She blinked. What was she thinking? The future wasn’t in this room. And yet she didn’t stop her tour. She found a study next. The desk was big, piled with papers and letters and accounts. This was clearly where he managed the business of the club at night. She moved around, looking at his even handwriting, recalling every time he’d written her name over the years.
Jane. My Janie.
She also noted a portrait above the fire on the desk. She moved to it and lifted her lantern to see it better. It was a woman and judging from the dark eyes that she knew so well, she thought it was Ripley’s mother. One of the paintings by her former protector, it seemed, and a beautiful one. Jane smiled. Regina Ripley had been so very pretty and she had a kind expression.
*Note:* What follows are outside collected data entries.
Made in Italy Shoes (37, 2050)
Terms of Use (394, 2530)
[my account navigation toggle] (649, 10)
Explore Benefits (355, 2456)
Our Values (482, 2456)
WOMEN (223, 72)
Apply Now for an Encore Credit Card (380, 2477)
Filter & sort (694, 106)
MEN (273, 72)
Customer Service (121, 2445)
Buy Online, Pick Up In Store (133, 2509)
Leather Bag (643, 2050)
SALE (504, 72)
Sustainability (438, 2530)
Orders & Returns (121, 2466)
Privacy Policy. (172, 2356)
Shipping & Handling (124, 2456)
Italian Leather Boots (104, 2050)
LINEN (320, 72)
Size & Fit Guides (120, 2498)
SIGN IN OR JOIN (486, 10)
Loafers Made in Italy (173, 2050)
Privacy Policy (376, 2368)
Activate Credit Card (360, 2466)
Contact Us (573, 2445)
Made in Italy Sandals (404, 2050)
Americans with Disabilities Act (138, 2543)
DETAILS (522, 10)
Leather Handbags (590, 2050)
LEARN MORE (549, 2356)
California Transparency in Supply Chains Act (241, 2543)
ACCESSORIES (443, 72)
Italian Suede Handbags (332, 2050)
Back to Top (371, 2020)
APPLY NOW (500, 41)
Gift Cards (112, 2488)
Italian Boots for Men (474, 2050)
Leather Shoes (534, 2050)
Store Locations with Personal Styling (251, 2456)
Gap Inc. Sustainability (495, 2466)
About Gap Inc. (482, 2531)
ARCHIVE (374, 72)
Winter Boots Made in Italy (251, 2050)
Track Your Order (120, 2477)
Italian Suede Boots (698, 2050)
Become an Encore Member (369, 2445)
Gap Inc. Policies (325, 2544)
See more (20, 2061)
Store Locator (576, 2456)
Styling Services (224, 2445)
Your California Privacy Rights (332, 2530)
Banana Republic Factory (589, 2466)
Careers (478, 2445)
Sad, perhaps, but very kind. Sometimes she saw that same look on her son’s face. The same little wrinkle to his forehead.
Once again, it was too easy to think about being comfortable here. Perhaps she would help him organize his paperwork better. She’d sit at the window while he worked, talking to him about his day. He’d pour her tea…or whisky. Or both. She smiled at the thought before she once again shoved it away. This look into his life was too dangerous, it seemed.
She stepped from that room and went to the end of the hallway. There was a short staircase there and it led up to a third floor that had two doors. She opened the first, a small bedchamber, though the furniture was all covered with sheets.
The last door she hesitated at. This was his bedroom. She knew it, and though she had made full use of her freedom to explore, going into this chamber felt different. Her hand shook as she turned the knob and stepped inside.
It was a big chamber, though simply appointed. A door to one side likely led to his dressing room. Beside it was a small table adorned with some writing implements. There were two chairs before the fire with another table between them where a few books were stacked.
And then there was the bed. Their encounters before this had been in smaller beds in inns. But this bed was different, bigger, laid with a soft coverlet that she traced her fingers along until she reached the pillow where the man she loved placed his head each night.
“Fuck,” she muttered under her breath, and then turned to the cold fireplace. She set her lamp aside and set a fire, tending it until it came to life to warm the room for him later. That was the least she could do after everything he’d done for her in these last weeks.
She was just finishing up when she heard Ripley clear his throat from the door behind her. She faced him and found him staring at her and then at the flames.
“You set a fire?”
She nodded, even though her cheeks burned. To do that was a simple act, but one of love. Now it felt like she was under scrutiny.
He stared for a second more and then shook his head. “Supper is ready, though it isn’t much.”
“I’m sure it will be perfect,” she assured him.
Together they returned to the kitchen and the simple table there that he’d set for them. He’d roasted some vegetables that smelled like heaven and there was bread and cheese.
“As I said, not much since I haven’t been home,” he said as he pulled back her chair and helped her in.
“I cannot wait,” she assured him, and smiled up at him as he filled her plate.
He sat across from her and did the same for himself. But when she started eating, he didn’t. He moved his food around, but he was quiet and hardly raised the fork to his lips.
After a few moments like that, she covered his hand and squeezed gently. “You must be worried about meeting with your father tomorrow.”
He lifted his gaze to her. “That wasn’t what I was thinking about.” His voice was rough, low.
She wrinkled her brow. “No?”
“Jane…Jane, I love you.”
CHAPTER 16
Ripley understood something about the idea of pressure. He’d faced a great deal of it in his life. He knew that if it got too high, whatever it surged against would burst. And that was what had just happened as he sat at his table across from Jane. The words he’d kept silent in his heart for years had finally pressed too hard. Burned too bright. He’d had to say them, there was no escaping it.
And now she stared at him, her eyes bright with a joy that was unmistakable. A joy that faded even as she drew her hand away from his.
“Please don’t say that,” she whispered.
He shook his head. He’d never thought she’d accept that. At least not immediately. Her difficult life gave her too many reasons to fear it. And yet he had no energy to deny the truth anymore, not to protect himself from rejection. Not to protect her from whatever terror those words inspired.
“But I must,” he said. “All I want is you. All I dream of is you. I know that frightens you. Hell, it scares me, too. But there it is.”
She bent her head and he could see her struggle. The fight that was within her was as clear as any he had taken in a ring. Would he win? He hoped so. He hoped that she’d find the strength to tell him she loved him, too, even if she still believed that wasn’t enough.
But she didn’t. Her hands fell into her lap beneath the table and she didn’t speak, just looked down at her half-full plate. It was disappointing. And yet he still understood it.